Restoration of Rare Airship Shines Light on WWII K-Ship Patrols
K-class blimps were deployed to hunt U-boats along the U.S. West Coast.
The legacy of Moffett Federal Airfield (KNUQ) in Mountain View, California, is most often associated with Hangar One, the giant 1930s structure built to house the Navy airship USS Macon.
The Macon, however, is just one line in the Moffett story. During World War II, the field was home to the Navy K-ships—blimps that patrolled the West Coast of the U.S. as part of antisubmarine warfare.
Now the Moffett Field Historical Society is in the process of restoring the control car of one of the WWII-era U-boat hunters, K-22.
The project was triggered by accident during the renovation of Hangar One, which has been going on for several years, according to Jeff Wasel, executive director of the Moffett Field Historical Society Museum.
"The salvaged components of this K-class blimp gondola, which crashed in nearby Gilroy in 1943, were found when the skin was removed from Hangar One," Wasel told FLYING. "The museum took on the remaining fore and aft sections and is now into year six of a long-term restoration similar to that of K-28's gondola at the New England Air Museum (NEAM)."

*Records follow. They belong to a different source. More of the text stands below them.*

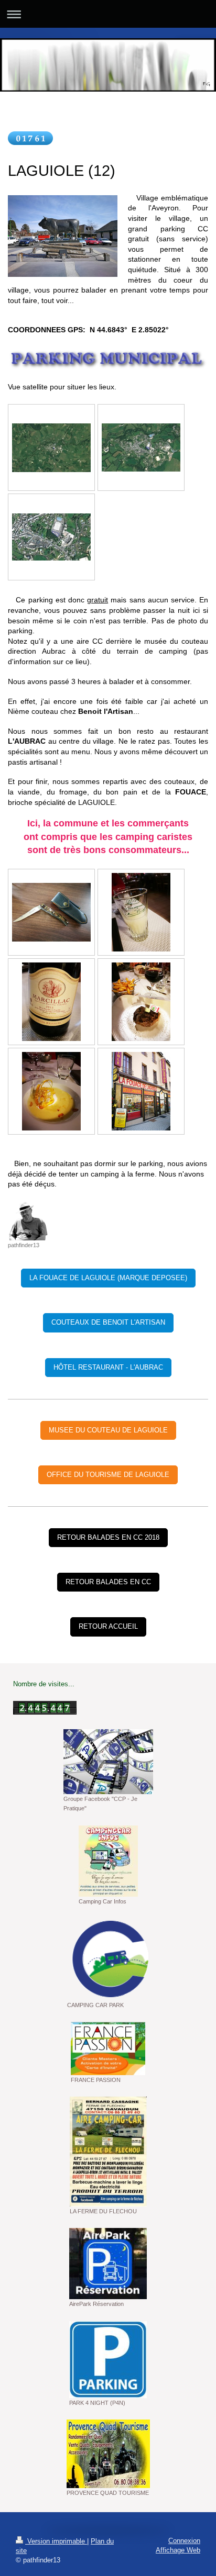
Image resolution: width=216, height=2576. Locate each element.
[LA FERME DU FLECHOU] (108, 2152)
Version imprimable (56, 2541)
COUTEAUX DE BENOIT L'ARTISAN (108, 1322)
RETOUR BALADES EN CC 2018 (108, 1537)
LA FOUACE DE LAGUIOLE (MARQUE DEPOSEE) (108, 1278)
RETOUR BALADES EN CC (108, 1582)
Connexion (184, 2541)
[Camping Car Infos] (108, 1861)
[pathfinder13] (28, 1221)
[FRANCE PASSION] (108, 2048)
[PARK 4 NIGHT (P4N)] (108, 2359)
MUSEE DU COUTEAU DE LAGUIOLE (108, 1430)
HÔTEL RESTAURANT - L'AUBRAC (108, 1367)
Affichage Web (178, 2550)
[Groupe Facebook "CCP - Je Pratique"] (108, 1761)
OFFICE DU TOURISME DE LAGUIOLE (108, 1475)
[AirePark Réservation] (108, 2263)
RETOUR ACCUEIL (108, 1626)
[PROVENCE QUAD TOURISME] (108, 2454)
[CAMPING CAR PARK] (108, 1959)
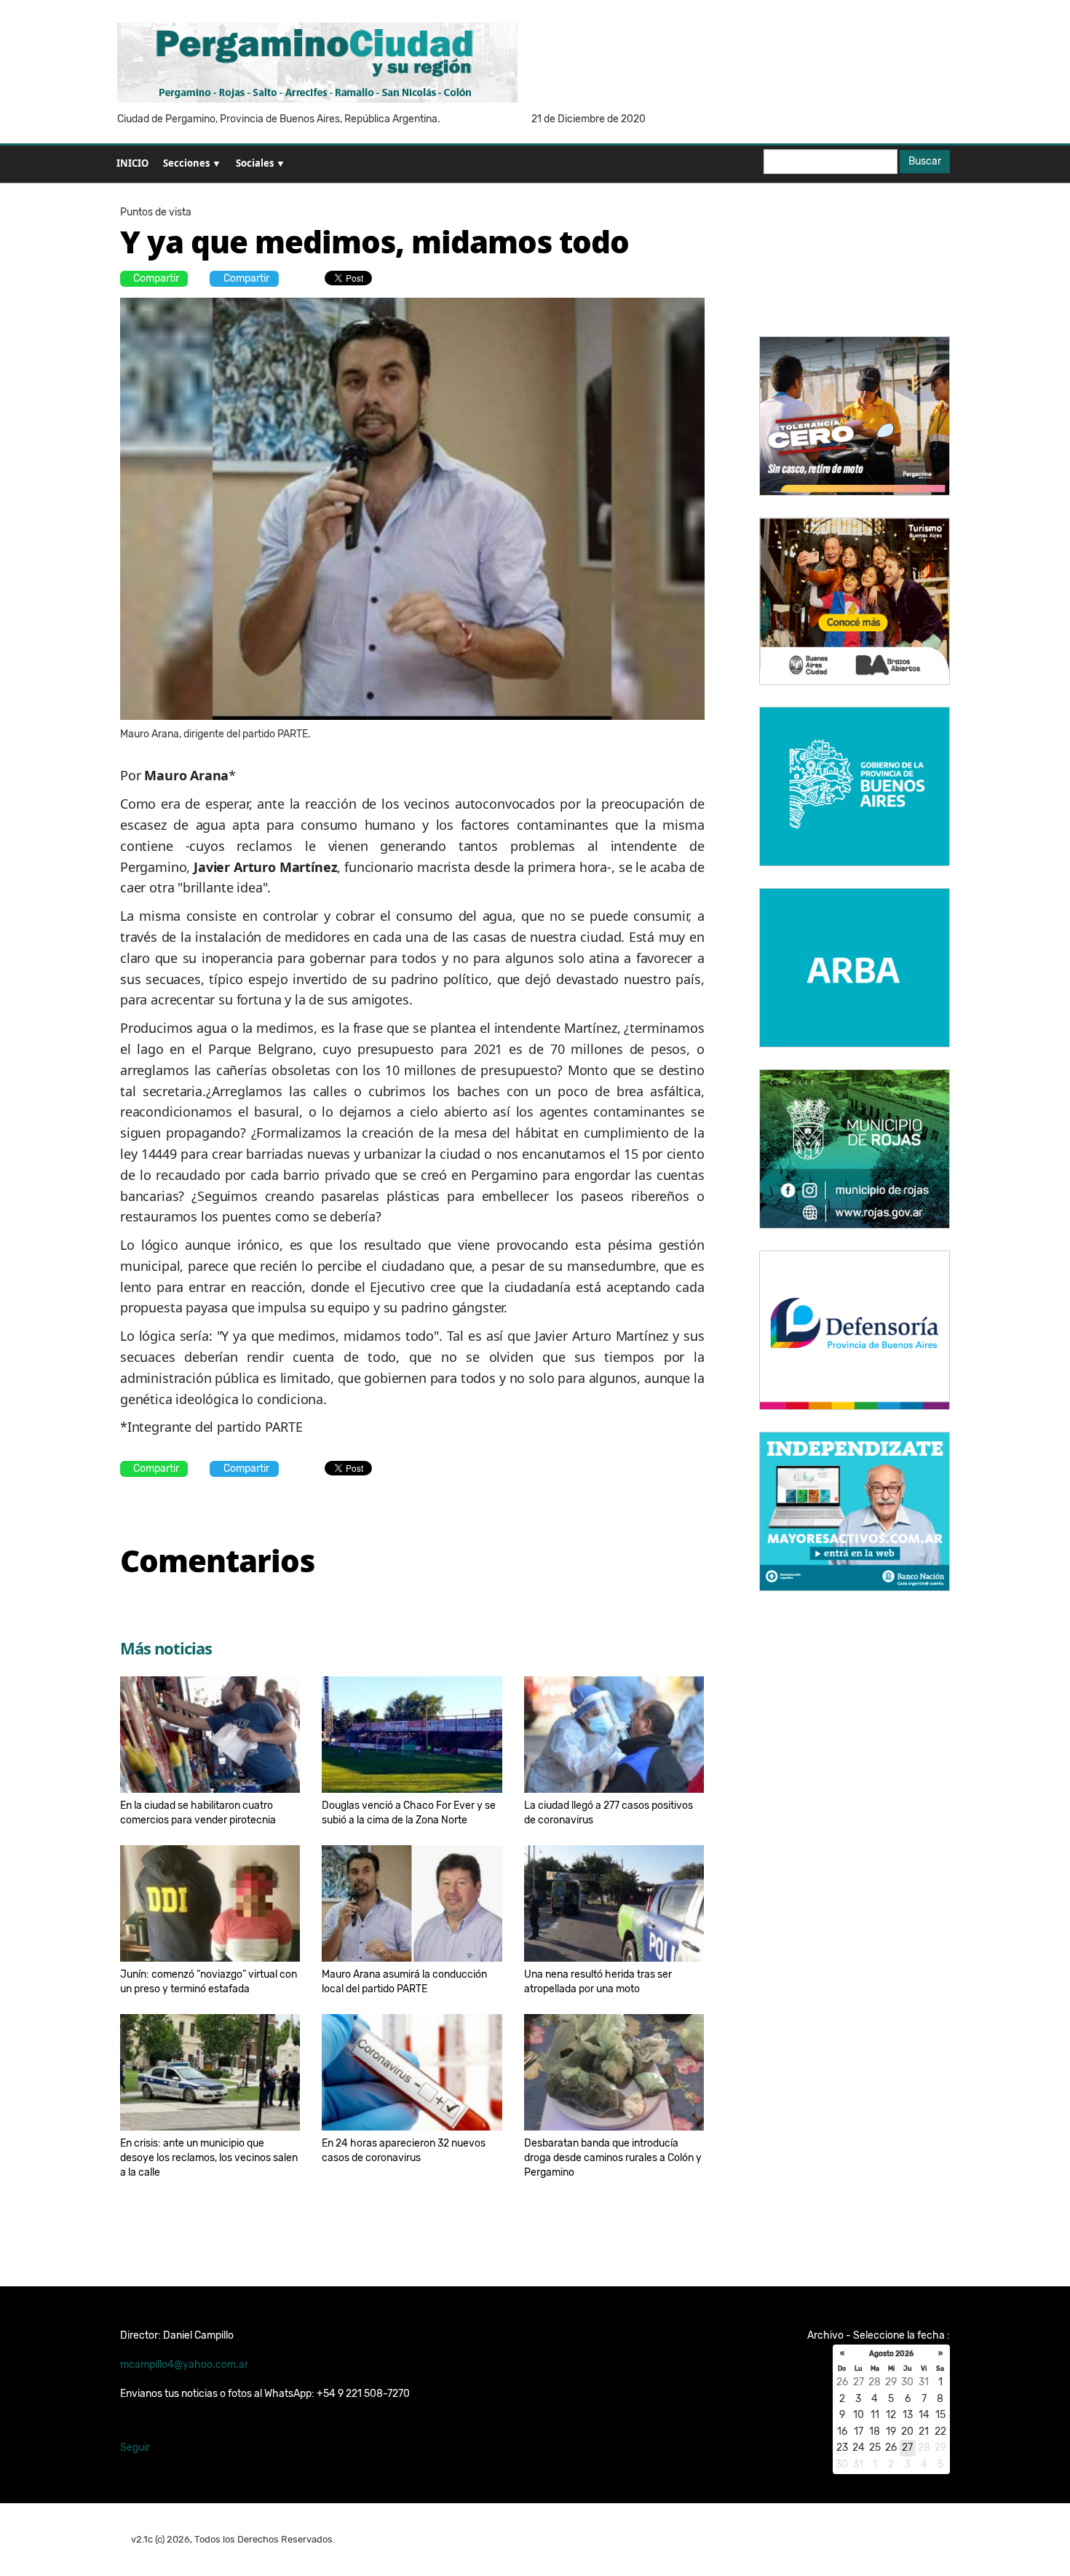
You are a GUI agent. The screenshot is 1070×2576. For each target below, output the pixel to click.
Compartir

The K-ships were part of West Coast lighter-than-air (LTA) squadron ZP-32, which was commissioned at Naval Air Station Sunnyvale in January 1942. The airmen assigned to the K-ships spent hours patrolling the coast looking for Japanese submarines.
According to information Wasel gathered, ZP-32 spent 108 hours on patrol in 1942. Patrols increased each year: 380 in 1943; 1,046 in 1944; and 4,147 in 1945.
Hidden Parts
Around a decade ago, environmental remediation on Hangar One began to remove and mitigate the polychlorinated biphenyls (PCBs), lead, and asbestos. A big part of the work, according to Wasel, was removing all the hangar’s corrugated steel outer structure and asbestos undercladding. It was during this process that workers found the fore and aft sections of K-22’s control car that had been salvaged from the 1943 crash shoved in the corners. The parts had been saved for use on other K-ships in the fleet.
"As a result, some of those parts remained in Hangar One, only to be rediscovered some 71 years later," Wasel said. "These salvaged sections were then offered to the Moffett Field Museum, which, after considerable deliberations, committed to restoring the control car to its original 1943 configuration."
It is not an easy task, he said, as it not only means repairing the original crash-damaged sections but also fabricating all six of the control car’s missing middle internal skeletal frames. Donations and museum admissions have helped pay for the restoration, as have grants from the Lennox Foundation, which provided project funding up to 2023.
The Devil in the Details
Museum personnel reached out to the Smithsonian Institution in Washington, D.C., to obtain the original plans for the K-ships, which were built by Goodyear. Boxes of microfilm and drawings were sent and are being used to assure authenticity in the restoration.
Despite having the factory drawings, it became clear that building K-ships during the war was very much artistry rather than assembly-line, cookie-cutter construction, as no one control car was built exactly as another.
"Quality varied in both materials and quality of assembly, so K-22’s existing dimensions can vary from the drawings to those on the actual gondola," Wasel said. "Goodyear, using relatively unskilled labor, was still able to meet wartime manufacturing quotas, all while delivering a vital wartime commodity. These dimensional variances, all of which also added their own unique restoration challenges for the museum, nevertheless reinforced the conditions of wartime urgency under which K-22 was fabricated."
The museum originally contracted with Bright Light Welding of Santa Clara for customized welding and fabrication, But when the company ceased operations, the gondola was returned to the museum, and fabrication will continue with volunteer labor.
Moffett Field Museum is also looking for original interior fittings for the cockpit instrumentation and crew workstations. This includes a complete 1943 antisubmarine warfare (ASW) radar and communications suite. The museum has also received help from NEAM in Windsor Locks, Connecticut. NEAM has restored the control car from K-28, a sister to K-22, and provided photographs, drawings, and other restoration support.
When completed, the gondola of K-22 will join the other aircraft and ground vehicles of the museum.
NAS Moffett Field
Naval Air Station (NAS) Moffett Airfield was decommissioned by the U.S. Navy in 1994. The airport is now occupied by Google and NASA's Ames Research Center, but the LTA operations have not been forgotten.
Although those operations and K-22 enjoyed a short, eventful existence at NAS Moffett Field, the K-22 will become part of the Moffett Historical Society museum and provide a unique physical link to the brief but important chapter in Moffett Field’s history.